Anyone with a lump sum — a large amount of money — can get an annuity. Insurance companies will gladly convert it into a stream of monthly payments for life. But a company-provided annuity offers more protections than the type you can buy from a private insurer.

In this case, the company for which Tom Walters has worked for 35 years is giving him a choice in pension payout: He can get a monthly pension check or a lump sum of $475,000. If he takes the lump sum, Tom would have to manage it or hire someone to manage it for him.

Stephen Mitchell, chief operating officer of the Retirement Income Industry Association and former director of the retirement group for Merrill Lynch, seems an unlikely advocate for taking the pension annuity, since he’s devoted his life to retirement investments. But he’s a staunch supporter of predictable retirement income.

“I wouldn’t give up the pension annuity payout lightly,” he says. “Retirees should first establish a floor of reliable money that is guaranteed for life. A pension is an important part of that floor. Wrestling over converting a pension to a lump sum and then figuring out how to invest it so you still have a floor is just wasting a lot of energy.”

Consider these factors before getting an annuity.

Annuity income is predictable

If you are hale and hearty at age 65, Social Security predicts that you’ll live at least another 20 years. That’s a lot of rent to pay and groceries to buy. Taking the pension option means that no matter how long you live, you’ll continue to receive a monthly check, albeit one that is probably not indexed for inflation.

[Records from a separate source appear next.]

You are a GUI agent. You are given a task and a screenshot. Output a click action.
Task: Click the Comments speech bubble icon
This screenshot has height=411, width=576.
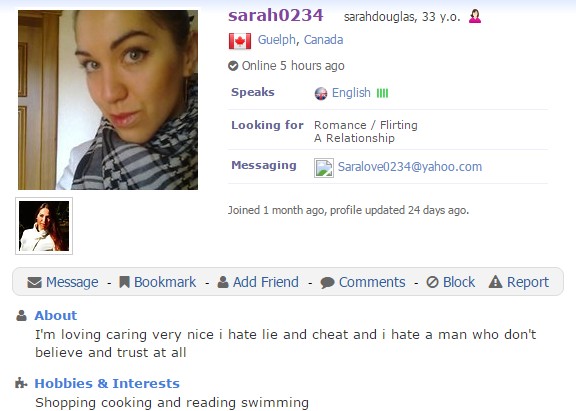click(327, 283)
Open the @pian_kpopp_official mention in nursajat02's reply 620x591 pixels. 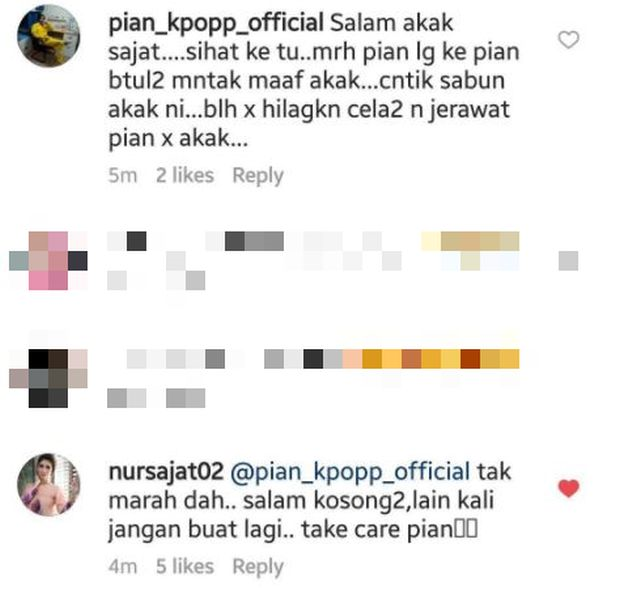click(350, 472)
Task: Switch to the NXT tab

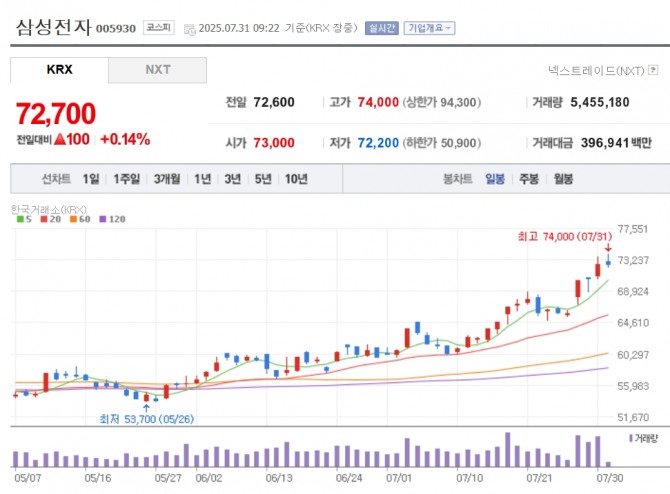Action: point(157,70)
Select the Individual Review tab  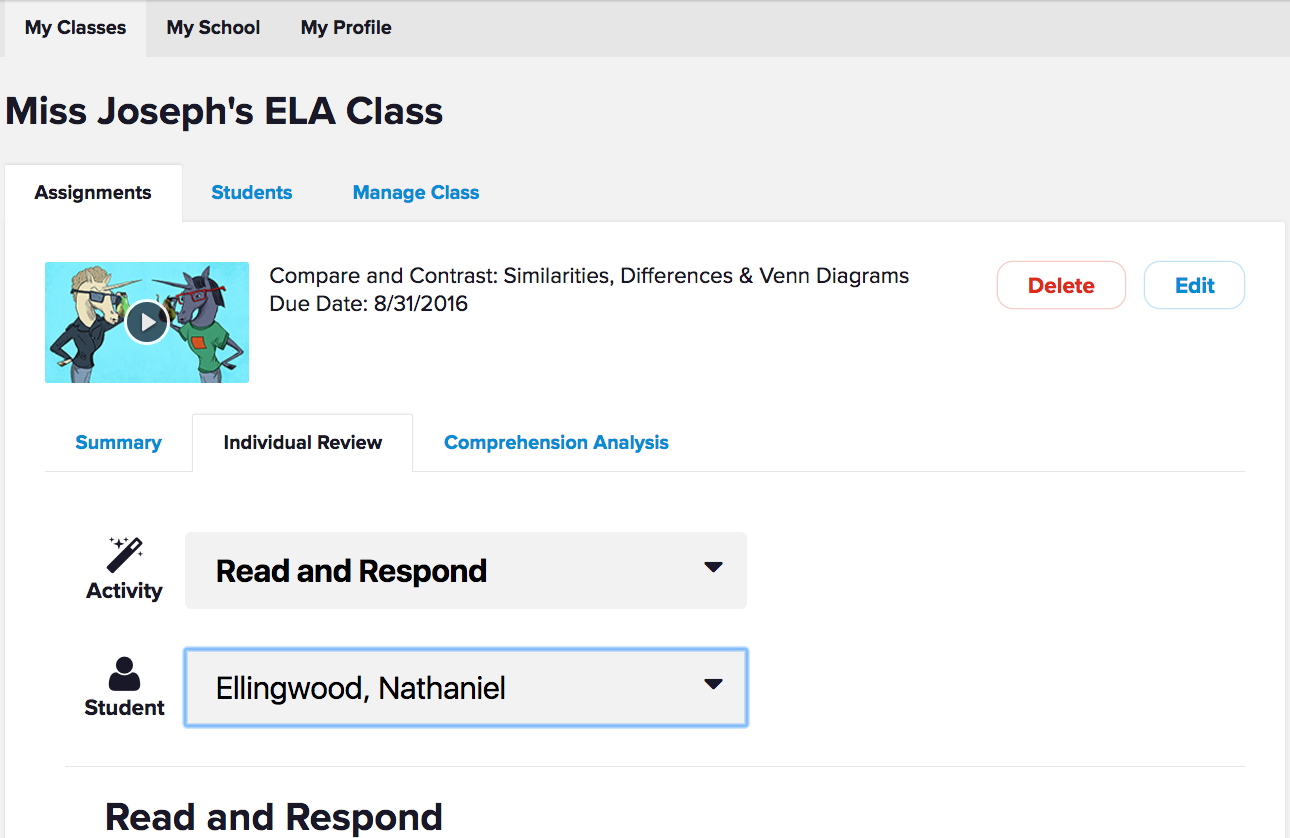[x=302, y=443]
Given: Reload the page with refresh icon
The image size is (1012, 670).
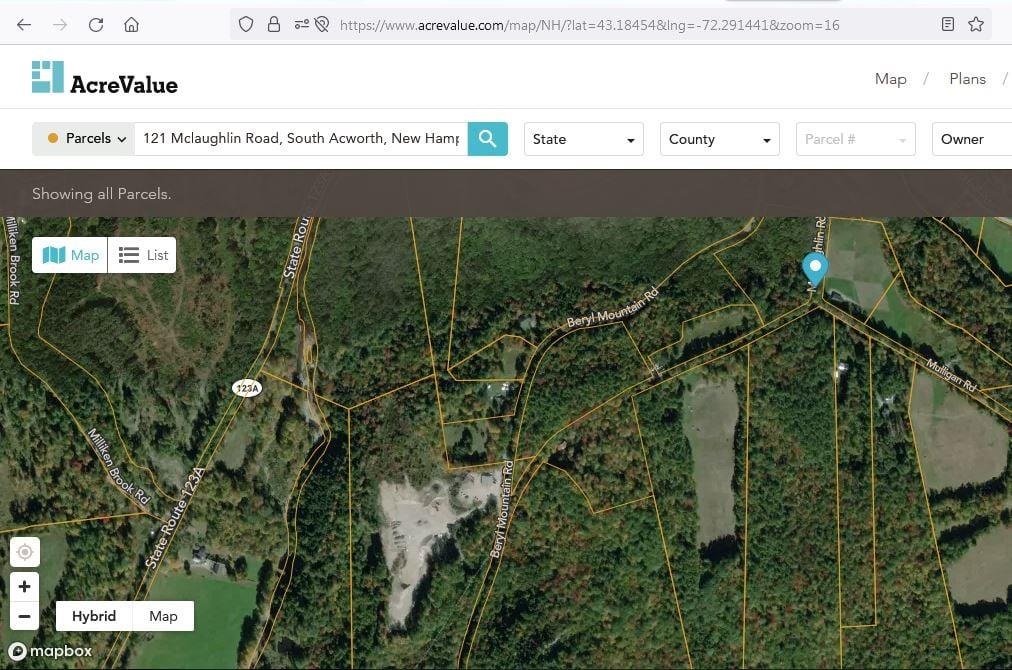Looking at the screenshot, I should 96,25.
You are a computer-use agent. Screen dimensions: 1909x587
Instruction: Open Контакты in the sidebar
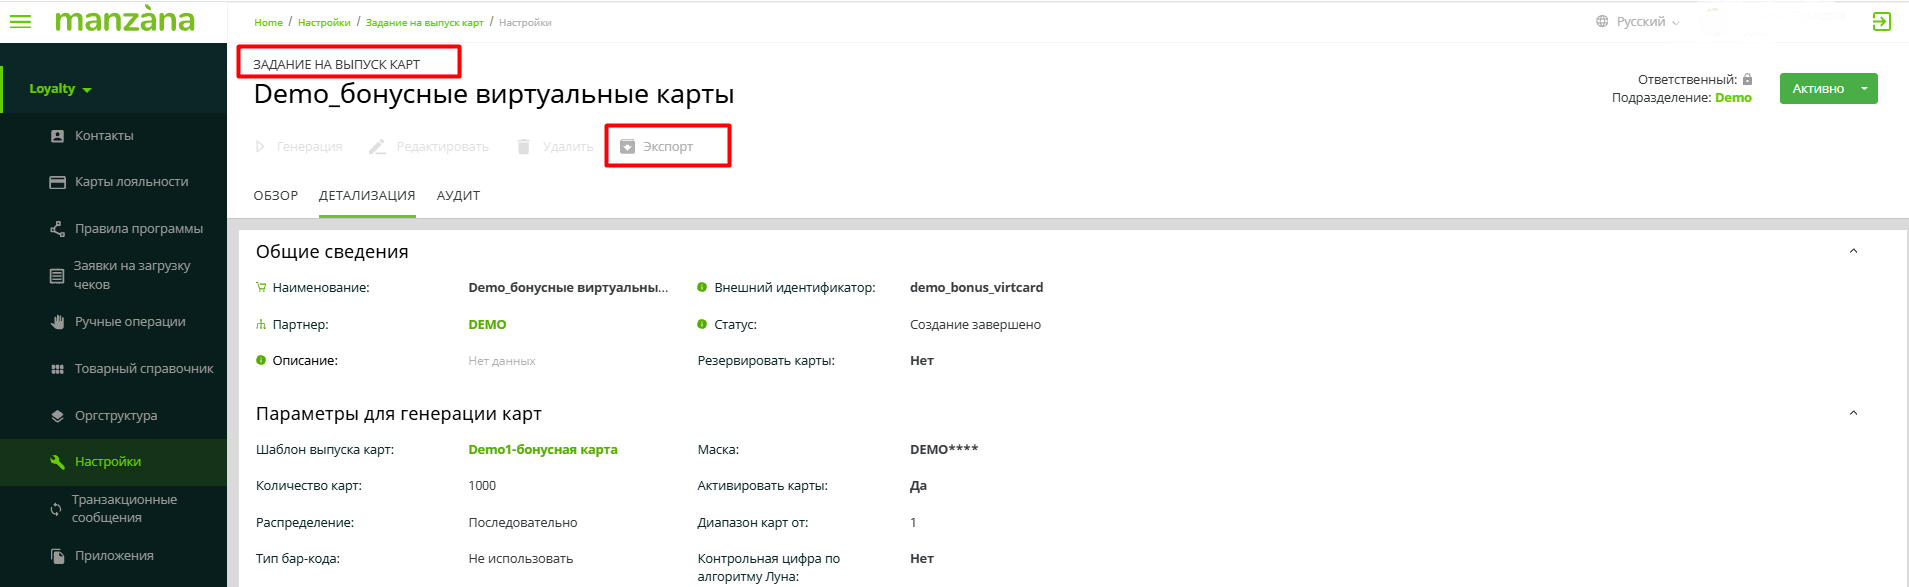[104, 136]
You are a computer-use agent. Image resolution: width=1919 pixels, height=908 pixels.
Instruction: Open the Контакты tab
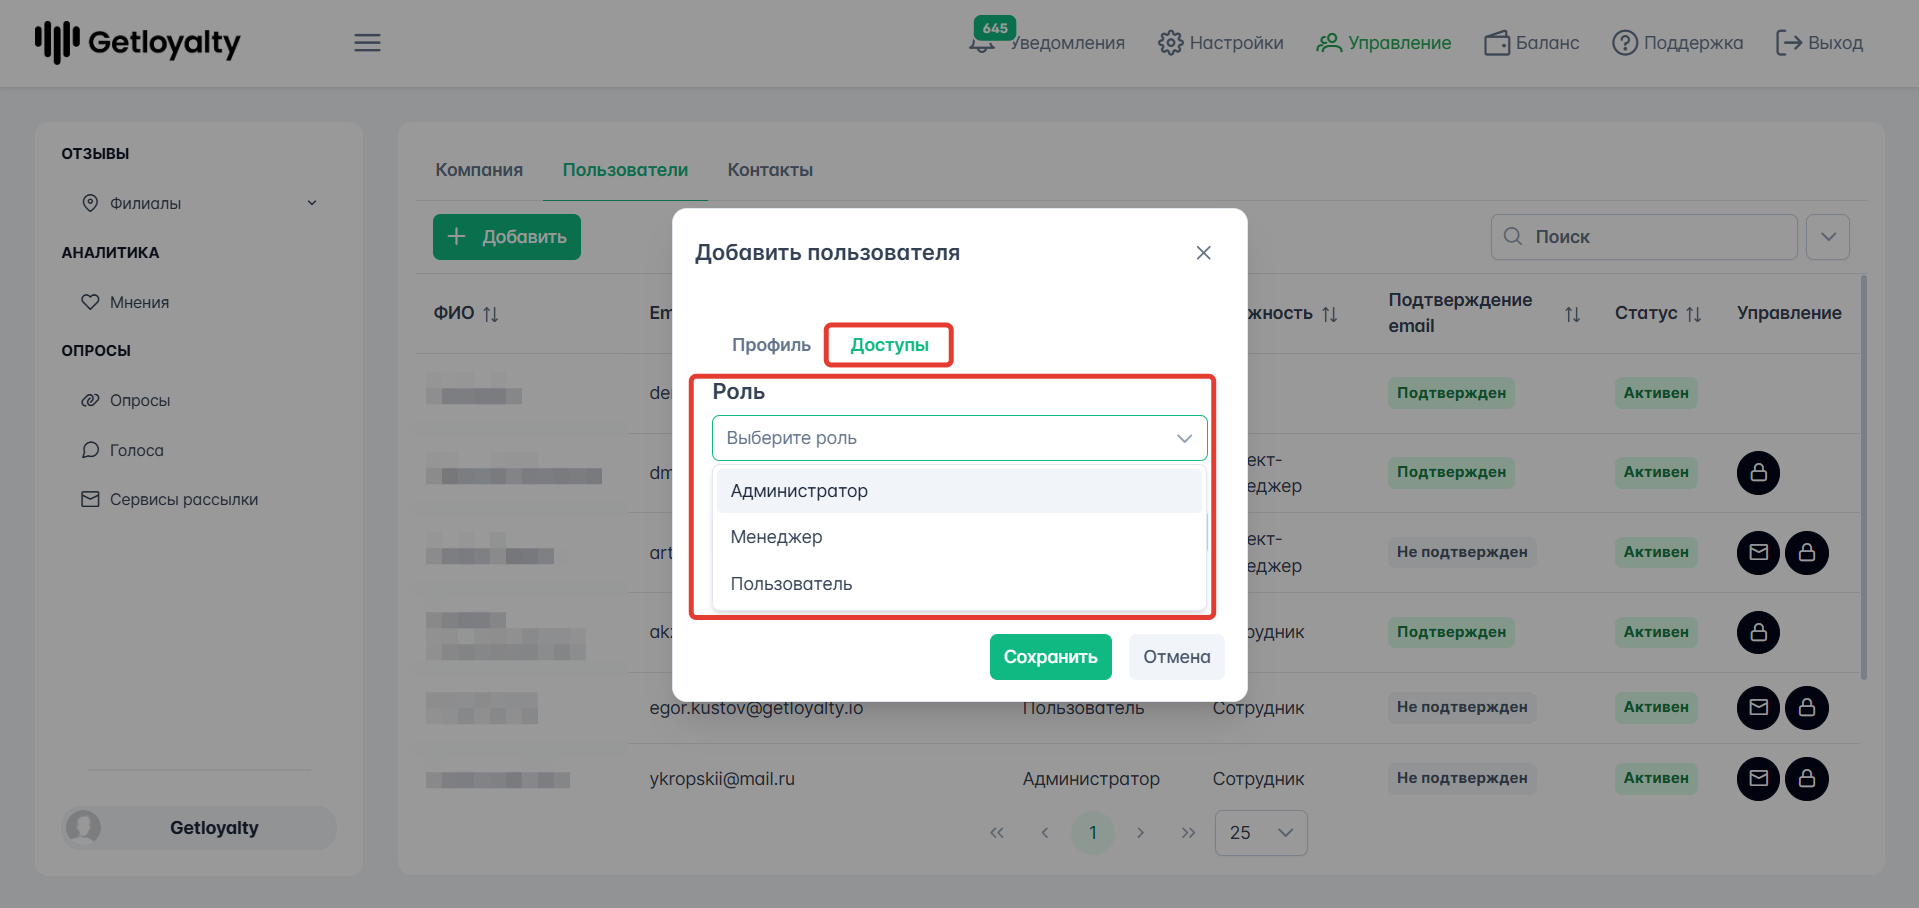click(770, 170)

Women benefit more than men

Company pensions are actuarially gender neutral, even though women employees and spouses of male employees live longer. If you are a married man, the company pension is probably a better deal for your wife than anything that you or she can buy elsewhere. If you are a female employee, think hard before you take the lump sum.

You can’t lose it all

You don’t have to be an investment genius or superdisciplined when you take the annuity. No matter how you go about it, managing money to provide income for 20 or 30 years or more requires expertise, commitment and taking some risk. If you are eligible to take a lump sum, expect private annuity salesmen and portfolio managers to come calling, eager to manage your money.

Their interest in your future is enhanced by the fact that they will earn somewhere between 1 percent and 4 percent — and maybe even more — of the total that you invest in their company’s product. In the case of portfolio managers, the average fee is 1.5 percent annually of the amount they are managing.

Sharon Lechter, spokeswoman for the American Institute of Certified Public Accountants and co-author of the financial best-seller “Rich Dad Poor Dad,” says 1.5 percent is a bargain for good investment advice. Still, on $475,000, 1 percent is $4,750 and 4 percent is $19,000 — big money, especially if you don’t have a lot of money to begin with.

Mitchell is more skeptical. “Retirement is creating a feeding frenzy in the financial services industry. (Investment advisers) can provide a valuable service, but too often they’re like ambulance chasers,” he says.

Private annuity considerations

Some people shun the company pension annuity in favor of a private annuity, looking for safety or to escape any reliance on a previous employer. “But you are just shifting your risk from one company to another — from a former employer to an insurance company,” says Mitchell.

When an insurance company goes belly up — and it happens — the fallback is a state guarantee association. Insurance companies are generally required to participate in the guarantee association in the state in which they are based, or domiciled as it is called in the industry. Most states guarantee only $100,000. If you have more than that tied up in an annuity, you could lose it.

Mitchell recommends that anyone in the market for a private annuity should reduce the risk by splitting their money among two or three highly rated insurers domiciled in different states.

Protections with a company pension

Company pensions come with better guarantees than private insurance firms. If the worst happens and your company goes belly up, your pension will probably survive, mostly intact. The quasi-governmental Pension Benefit Guaranty Corp., or PBGC, insures against private pension failure. The PBGC estimated in 2006 that 84 percent of retirees who must rely on it receive 100 percent of their benefits. Those who get less than that are largely higher-earning employees whose benefits exceed the maximums, which for someone retiring in 2010 at age 65 is $4,500 per month for a straight-life annuity and $4,050 for a joint and 50 percent survivor annuity. The PBGC doesn’t permit lump sum payouts except when they are less than $3,000.

Employer neutrality

Your employer doesn’t benefit when you take the annuity instead of the lump. The Pension Protection Act was passed in an effort to make pension income more secure. Its provisions spell out how a lump-sum option must be calculated, making it actuarially equivalent to the life annuity payout. The law specifies the mortality assumptions and the interest rate based on a combination of the corporate bond yield curve and the 30-year Treasury rate. The change protects lower-paid workers and puts all employee participants on an equal footing. It also makes it unlikely that a company will have a vested interest in whether a retiring employee takes the life annuity or the lump sum.